Córdoba, ⭐ Portada

¿Por qué no valorar la opción de poner al Señor en manos de quien mejor le conoce?

La Cofradía del Rescatado celebra este sábado un cabildo para abordar la restauración del Señor, tras un estudio previo realizado el año pasado por la empresa Regespa. El Señor ya fue intervenido hace treinta años por Miguel Ángel Pérez, cuyo excepcional trabajo obtuvo el beneplácito y las loas no solo de los hermanos sino de todos los cofrades y devotos de la imagen, la cual se encontraba en muy mal estado de conservación antes de esta restauración tal y como el propio restaurador ha explicado a Gente de Paz en una magnífica entrevista concedida a este medio.

En la entrevista, Pérez explica que «los principales problemas, resumiendo mucho, eran de consolidación de los elementos estructurales que conformaban la obra, falta de adherencia entre las piezas que configuraban la talla por pérdida o cristalización de los adhesivos orgánicos utilizados en la época. Pero todo esto a nivel general, pero sobre todo eran muy severas en la zona de la cabeza, en su totalidad, así como la propia cabeza que se encontraba anclada a la zona del cuello por una gran pletina de hierro que la sujetaba a la espalda, lógicamente esta pieza seria añadida posteriormente para garantizar la estabilidad de la cabeza«.
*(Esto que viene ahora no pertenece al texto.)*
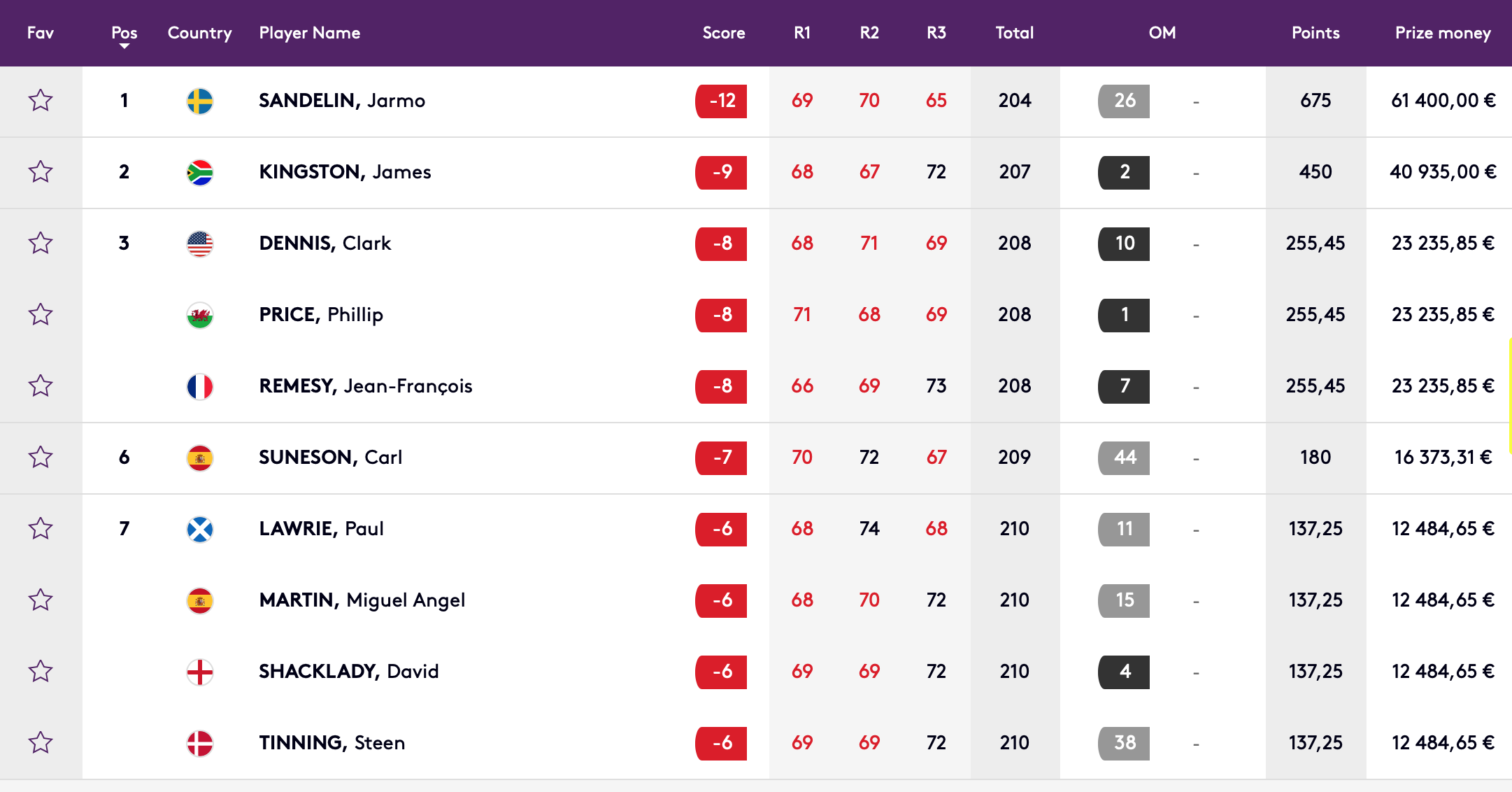Click the Scotland flag beside Lawrie
Image resolution: width=1512 pixels, height=792 pixels.
(x=200, y=529)
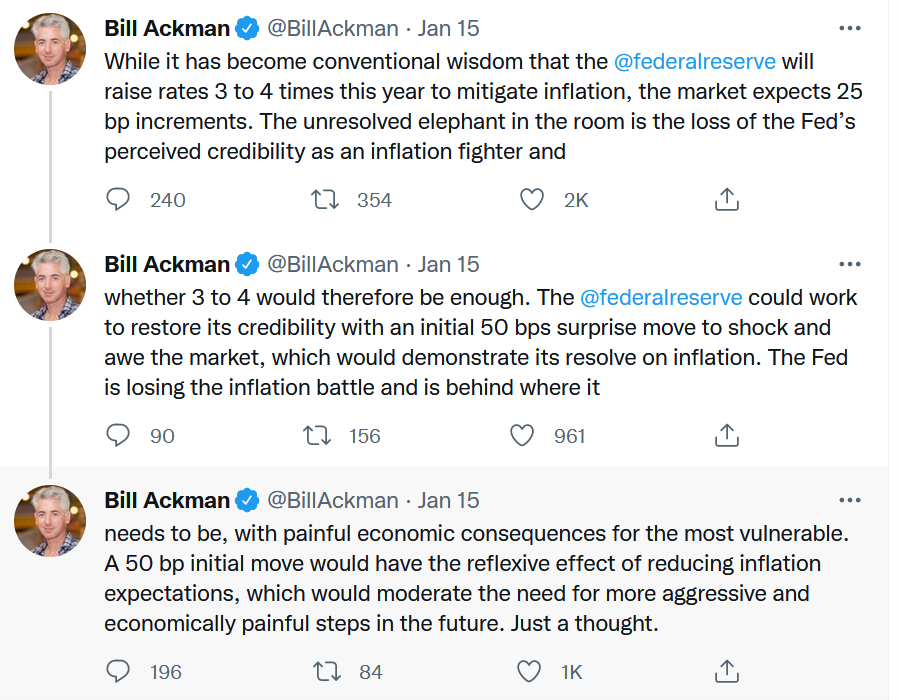
Task: Like the tweet with 961 likes
Action: coord(522,436)
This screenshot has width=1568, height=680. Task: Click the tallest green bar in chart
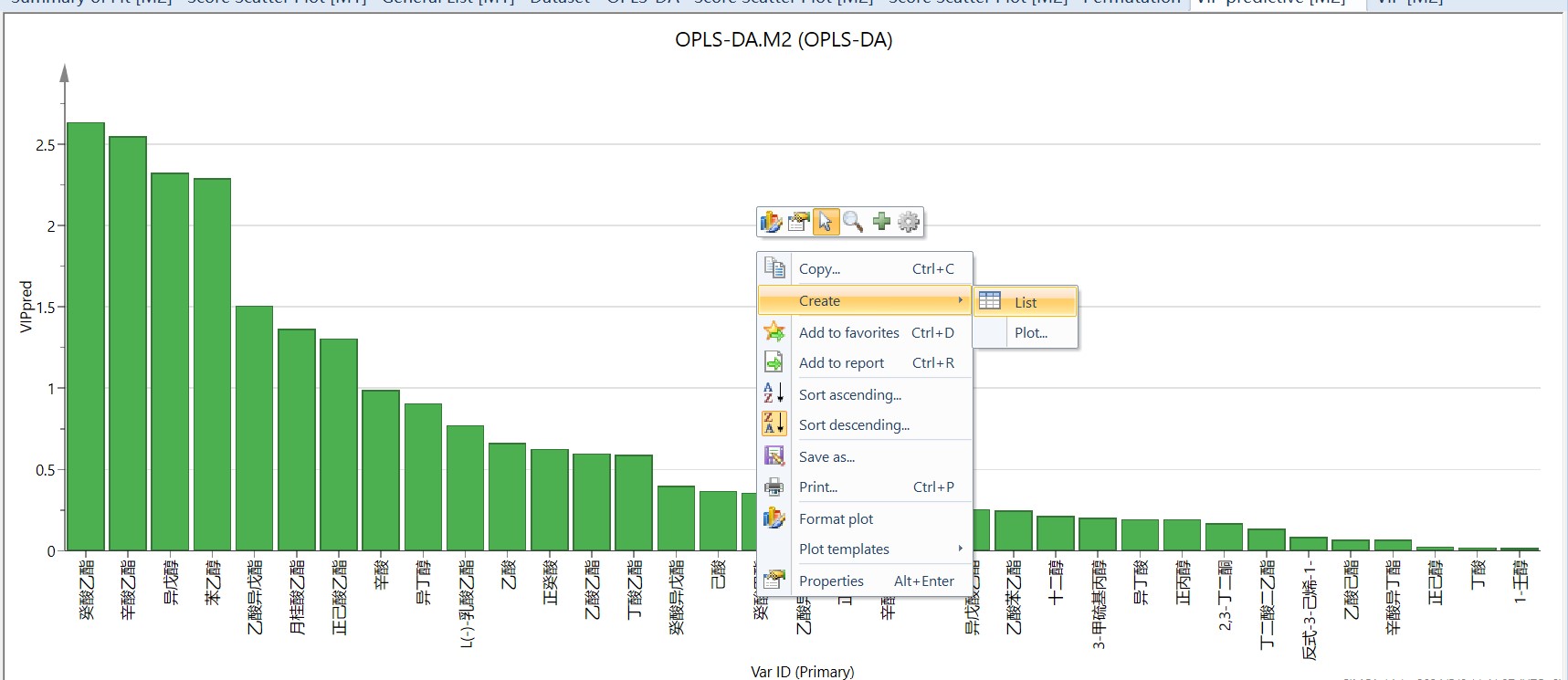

Además, desvela detalles como el hecho de que «la cabeza presentaba en su parte superior varias puntillas que sujetaban unas chapitas metálicas para colocar las potencias, analizada en radiografía esta zona fueron todas retiradas» y que «todo el cuerpo presentaba arañazos y golpes, perdida de preparación y de color, sobre todo en la zona de la frente por la colocación de la corona de espinas«, enfatizando que se trató de «una restauración compleja, delicada, con muchos frentes abiertos y con un estudio previo radiográfico, estratigráfico, y fotográfico» y desvelando que «fueron muchos más los problemas encontrados, sumados a los que se apreciaban visualmente, y que hicieron de esta intervención, para mí, una verdadera tesis de conservación de una obra de arte sobre soporte lígneo». Una restauración que «puso a prueba los conocimientos aprendidos y posteriormente adquiridos con la experiencia«.

Para el profano que o desconozca, conviene subrayar que Miguel Ángel Pérez se encuentra en activo y en perfectas cualidades para realizar las labores pertinentes sobre la talla, además de conocerla mejor que nadie por el trabajo que ya realizó en la mencionada actuación. Nadie puede dudar que nadie conoce la imagen como él. A pesar de ello, la junta de gobierno de la corporación -en el pleno ejercicio de la potestad que tiene; no cabe la menor duda de que es soberana para tomar legítimamente las decisiones que considere oportunas- no ha consultado al restaurador sobre esta nueva restauración, mucho menos compleja que la precedente, al Señor Rescatado.

Sin ánimo de entrar en polémica, sino con el objetivo de introducir una nueva variable antes de una decisión capital, cabría preguntarse, como amante del arte sacro y como cofrade si no hubiera sido interesante, incluso conveniente, que los hermanos que se den cita en este cabildo que abordará la restauración, trascendental dada la importancia de la consulta, pudiesen elegir entre varias posibilidades, incluyendo, por supuesto, al experto que mejor conoce a la imagen.

Nadie pone en duda la capacidad de Regespa, que, presumiblemente será la elegida para restaurar esta venerada obra escultórica toda vez que fue la encargada de realizar, en 2020, el estudio sobre el estado de conservación de la policromía y la talla sobre el que la decisión de los hermanos ha de fundamentarse. Al alcance de todos están los trabajos acometidos por el taller dirigido por los restauradores Rosa Cabello y Enrique Ortega y su resultado. Sin embargo, ¿por qué no ofrecer a los hermanos la posibilidad de elegir entre un taller cuyo trabajo es perfectamente acreditado y el restaurador que mejor conoce la imagen? ¿No permitiría esta doble opción enriquecer la decisión de los hermanos ante una encrucijada fundamental?

En cualquier caso, y pase lo que pase este sábado, la magnífica restauración realizada sobre la joya escultórica que tallase Fernando Díaz de Pacheco en 1713, por parte del restaurador Miguel Ángel Pérez quedará para siempre en la retina de la Córdoba Cofrade y, en particular, de los miembros de esta emblemática corporación a la espera de conocer los pormenores de la nueva restauración.